_WHAT THE TASK REQUIRES_
All of the data needs to be repeated exactly.

_ _ _ _ _

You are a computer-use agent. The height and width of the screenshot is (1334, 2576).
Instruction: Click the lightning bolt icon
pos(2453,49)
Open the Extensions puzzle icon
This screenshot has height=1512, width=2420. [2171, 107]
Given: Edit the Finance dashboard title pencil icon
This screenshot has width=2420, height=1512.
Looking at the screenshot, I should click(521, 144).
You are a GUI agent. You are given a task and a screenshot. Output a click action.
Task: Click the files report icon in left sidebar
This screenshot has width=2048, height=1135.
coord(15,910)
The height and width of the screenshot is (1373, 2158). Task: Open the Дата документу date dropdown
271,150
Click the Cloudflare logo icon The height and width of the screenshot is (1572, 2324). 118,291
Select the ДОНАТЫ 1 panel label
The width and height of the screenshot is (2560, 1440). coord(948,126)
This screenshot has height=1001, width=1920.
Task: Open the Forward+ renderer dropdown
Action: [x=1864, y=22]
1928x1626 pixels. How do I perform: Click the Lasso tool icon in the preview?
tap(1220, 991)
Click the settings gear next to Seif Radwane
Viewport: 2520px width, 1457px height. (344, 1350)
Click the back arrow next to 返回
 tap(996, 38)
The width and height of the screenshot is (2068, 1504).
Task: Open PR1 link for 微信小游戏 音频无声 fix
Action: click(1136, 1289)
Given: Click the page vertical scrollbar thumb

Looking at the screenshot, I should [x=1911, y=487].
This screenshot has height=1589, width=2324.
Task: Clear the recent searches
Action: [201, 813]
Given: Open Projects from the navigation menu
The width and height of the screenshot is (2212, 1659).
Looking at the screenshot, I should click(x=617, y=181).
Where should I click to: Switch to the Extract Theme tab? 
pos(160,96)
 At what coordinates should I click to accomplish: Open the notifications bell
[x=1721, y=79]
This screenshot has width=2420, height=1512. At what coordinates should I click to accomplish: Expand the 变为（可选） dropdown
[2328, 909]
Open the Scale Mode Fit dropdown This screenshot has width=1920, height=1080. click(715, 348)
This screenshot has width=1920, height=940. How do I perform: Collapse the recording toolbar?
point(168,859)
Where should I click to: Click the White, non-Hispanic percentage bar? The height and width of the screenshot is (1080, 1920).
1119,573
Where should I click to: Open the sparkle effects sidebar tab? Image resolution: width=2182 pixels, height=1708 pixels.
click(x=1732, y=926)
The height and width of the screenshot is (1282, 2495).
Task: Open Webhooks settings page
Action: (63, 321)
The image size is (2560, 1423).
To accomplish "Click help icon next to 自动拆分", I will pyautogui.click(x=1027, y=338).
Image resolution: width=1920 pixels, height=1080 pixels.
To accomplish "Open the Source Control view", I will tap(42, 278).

_ _ _ _ _

_THE ANSWER_
You are a computer-use agent. The height and width of the screenshot is (1334, 2576).
Instruction: Click the lightning bolt icon
pos(2453,49)
Open the Extensions puzzle icon
This screenshot has height=1512, width=2420. [2171, 107]
Given: Edit the Finance dashboard title pencil icon
This screenshot has width=2420, height=1512.
Looking at the screenshot, I should click(521, 144).
You are a GUI agent. You are given a task and a screenshot. Output a click action.
Task: Click the files report icon in left sidebar
This screenshot has width=2048, height=1135.
coord(15,910)
The height and width of the screenshot is (1373, 2158). Task: Open the Дата документу date dropdown
271,150
Click the Cloudflare logo icon The height and width of the screenshot is (1572, 2324). 118,291
Select the ДОНАТЫ 1 panel label
The width and height of the screenshot is (2560, 1440). coord(948,126)
This screenshot has height=1001, width=1920.
Task: Open the Forward+ renderer dropdown
Action: [x=1864, y=22]
1928x1626 pixels. How do I perform: Click the Lasso tool icon in the preview?
tap(1220, 991)
Click the settings gear next to Seif Radwane
Viewport: 2520px width, 1457px height. (344, 1350)
Click the back arrow next to 返回
 tap(996, 38)
The width and height of the screenshot is (2068, 1504).
Task: Open PR1 link for 微信小游戏 音频无声 fix
Action: click(1136, 1289)
Given: Click the page vertical scrollbar thumb

Looking at the screenshot, I should [x=1911, y=487].
This screenshot has height=1589, width=2324.
Task: Clear the recent searches
Action: [201, 813]
Given: Open Projects from the navigation menu
The width and height of the screenshot is (2212, 1659).
Looking at the screenshot, I should click(x=617, y=181).
Where should I click to: Switch to the Extract Theme tab? 
pos(160,96)
 At what coordinates should I click to accomplish: Open the notifications bell
[x=1721, y=79]
This screenshot has width=2420, height=1512. At what coordinates should I click to accomplish: Expand the 变为（可选） dropdown
[2328, 909]
Open the Scale Mode Fit dropdown This screenshot has width=1920, height=1080. click(715, 348)
This screenshot has width=1920, height=940. How do I perform: Collapse the recording toolbar?
point(168,859)
Where should I click to: Click the White, non-Hispanic percentage bar? The height and width of the screenshot is (1080, 1920).
1119,573
Where should I click to: Open the sparkle effects sidebar tab? Image resolution: width=2182 pixels, height=1708 pixels.
click(x=1732, y=926)
The height and width of the screenshot is (1282, 2495).
Task: Open Webhooks settings page
Action: (63, 321)
The image size is (2560, 1423).
To accomplish "Click help icon next to 自动拆分", I will pyautogui.click(x=1027, y=338).
Image resolution: width=1920 pixels, height=1080 pixels.
To accomplish "Open the Source Control view", I will tap(42, 278).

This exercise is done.